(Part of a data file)
------------------------------------------------------------------------

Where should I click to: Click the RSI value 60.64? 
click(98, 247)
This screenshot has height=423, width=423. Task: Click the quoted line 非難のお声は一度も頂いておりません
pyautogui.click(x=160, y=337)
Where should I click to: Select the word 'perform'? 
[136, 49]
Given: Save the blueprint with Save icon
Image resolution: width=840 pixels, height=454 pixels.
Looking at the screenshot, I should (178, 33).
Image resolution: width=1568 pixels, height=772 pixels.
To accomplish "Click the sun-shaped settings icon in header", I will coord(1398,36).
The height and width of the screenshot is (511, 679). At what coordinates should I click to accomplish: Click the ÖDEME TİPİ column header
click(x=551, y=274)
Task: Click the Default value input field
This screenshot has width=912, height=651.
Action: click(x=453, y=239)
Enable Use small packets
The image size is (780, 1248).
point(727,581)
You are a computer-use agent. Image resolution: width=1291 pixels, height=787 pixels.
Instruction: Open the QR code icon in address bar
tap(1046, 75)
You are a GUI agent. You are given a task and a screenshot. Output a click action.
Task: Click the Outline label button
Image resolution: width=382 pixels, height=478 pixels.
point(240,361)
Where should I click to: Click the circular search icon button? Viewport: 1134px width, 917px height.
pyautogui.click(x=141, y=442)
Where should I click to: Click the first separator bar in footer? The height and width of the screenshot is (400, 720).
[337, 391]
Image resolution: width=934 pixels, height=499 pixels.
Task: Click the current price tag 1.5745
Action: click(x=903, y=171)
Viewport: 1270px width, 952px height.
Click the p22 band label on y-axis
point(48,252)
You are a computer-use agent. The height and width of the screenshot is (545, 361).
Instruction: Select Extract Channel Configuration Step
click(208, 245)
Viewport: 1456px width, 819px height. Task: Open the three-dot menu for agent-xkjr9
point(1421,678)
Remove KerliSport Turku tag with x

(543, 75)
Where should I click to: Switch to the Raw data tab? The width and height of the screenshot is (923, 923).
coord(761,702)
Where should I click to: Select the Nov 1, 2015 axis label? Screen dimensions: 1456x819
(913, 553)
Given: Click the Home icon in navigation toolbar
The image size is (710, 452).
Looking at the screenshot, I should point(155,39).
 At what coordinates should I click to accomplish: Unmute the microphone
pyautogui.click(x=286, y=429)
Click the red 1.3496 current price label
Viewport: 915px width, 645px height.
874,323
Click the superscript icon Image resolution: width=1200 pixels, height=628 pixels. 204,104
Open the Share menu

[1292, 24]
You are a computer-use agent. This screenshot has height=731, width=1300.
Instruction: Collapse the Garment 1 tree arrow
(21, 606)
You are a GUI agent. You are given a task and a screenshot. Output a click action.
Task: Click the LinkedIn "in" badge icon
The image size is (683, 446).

------------------------------------------------------------------------

• INSTRUCTION
Copy every one of the records above word for word.

• TASK RESULT
Where should I click to: Click the RSI value 60.64? 
click(98, 247)
This screenshot has height=423, width=423. Task: Click the quoted line 非難のお声は一度も頂いておりません
pyautogui.click(x=160, y=337)
Where should I click to: Select the word 'perform'? 
[136, 49]
Given: Save the blueprint with Save icon
Image resolution: width=840 pixels, height=454 pixels.
Looking at the screenshot, I should (178, 33).
Image resolution: width=1568 pixels, height=772 pixels.
To accomplish "Click the sun-shaped settings icon in header", I will coord(1398,36).
The height and width of the screenshot is (511, 679). At what coordinates should I click to accomplish: Click the ÖDEME TİPİ column header
click(x=551, y=274)
Task: Click the Default value input field
This screenshot has width=912, height=651.
Action: click(x=453, y=239)
Enable Use small packets
The image size is (780, 1248).
point(727,581)
You are a computer-use agent. Image resolution: width=1291 pixels, height=787 pixels.
Instruction: Open the QR code icon in address bar
tap(1046, 75)
You are a GUI agent. You are given a task and a screenshot. Output a click action.
Task: Click the Outline label button
Image resolution: width=382 pixels, height=478 pixels.
point(240,361)
Where should I click to: Click the circular search icon button? Viewport: 1134px width, 917px height.
pyautogui.click(x=141, y=442)
Where should I click to: Click the first separator bar in footer? The height and width of the screenshot is (400, 720).
[337, 391]
Image resolution: width=934 pixels, height=499 pixels.
Task: Click the current price tag 1.5745
Action: click(x=903, y=171)
Viewport: 1270px width, 952px height.
Click the p22 band label on y-axis
point(48,252)
You are a computer-use agent. The height and width of the screenshot is (545, 361).
Instruction: Select Extract Channel Configuration Step
click(208, 245)
Viewport: 1456px width, 819px height. Task: Open the three-dot menu for agent-xkjr9
point(1421,678)
Remove KerliSport Turku tag with x

(543, 75)
Where should I click to: Switch to the Raw data tab? The width and height of the screenshot is (923, 923).
coord(761,702)
Where should I click to: Select the Nov 1, 2015 axis label? Screen dimensions: 1456x819
(913, 553)
Given: Click the Home icon in navigation toolbar
The image size is (710, 452).
Looking at the screenshot, I should point(155,39).
 At what coordinates should I click to accomplish: Unmute the microphone
pyautogui.click(x=286, y=429)
Click the red 1.3496 current price label
Viewport: 915px width, 645px height.
874,323
Click the superscript icon Image resolution: width=1200 pixels, height=628 pixels. 204,104
Open the Share menu

[1292, 24]
You are a computer-use agent. This screenshot has height=731, width=1300.
Instruction: Collapse the Garment 1 tree arrow
(21, 606)
You are a GUI agent. You are given a task and a screenshot. Output a click action.
Task: Click the LinkedIn "in" badge icon
The image size is (683, 446).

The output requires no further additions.